Juana and her twin brother, Juan, are Native American (Navajo) children adopted by Burn and Ciara after the tribe removed them from their alcoholic, abusive parents as toddlers. Growing up as part of the extended O'Leary family in the O'Leary Compound outside Durango, Colorado, both children view themselves as more white than Indian.
This book follows Juana as she matures into a beautiful, exotic young woman. She graduates from Notre Dame's School of Law and journeys to Boulder, Colorado, to take the bar exam. While there, she meets and befriends Ian Blackhorse, a Hopi studying at the university's medical school. She talks her father into giving him a generous scholarship. They marry, have children, and he sets up a medical clinic just outside the compound.

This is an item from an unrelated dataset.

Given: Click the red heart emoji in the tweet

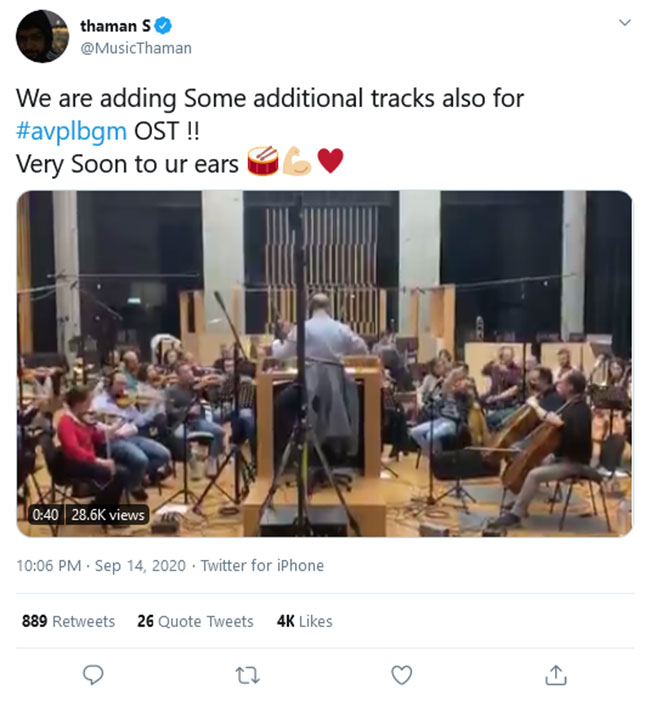Looking at the screenshot, I should (x=329, y=161).
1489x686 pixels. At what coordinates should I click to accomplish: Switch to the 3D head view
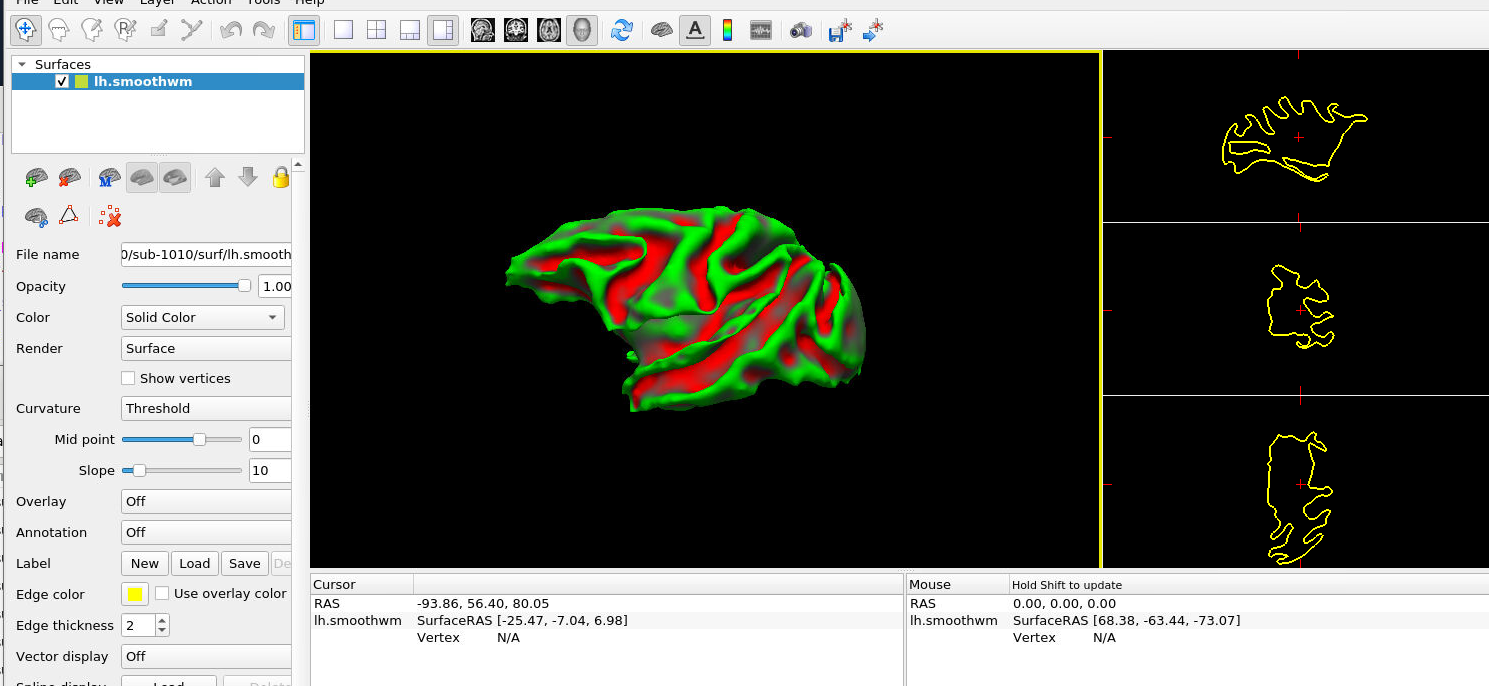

When her son's school catches fire, Juan leads the kindergartner children to safety, where an alert newspaper photographer captures a photo of Juana hugging her son. The photo is picked up by other newspapers across the nation because of Juana's great beauty, causing her a number of problems, including being kidnapped by another photographer.
Ian's father dies of a heart attack in Flagstaff, Arizona. Returning from his funeral, someone in an older-model Buick tries to force her little sports car off the road. She outruns him and later finds out the O'Leary family has been subjected to a jihad from a Muslim cleric because Burn had refused to intervene to get the cleric's son accepted into the local private school. The O'Leary family members are forced to remain inside the compound until law enforcement is able to get the cleric to call off the jihad.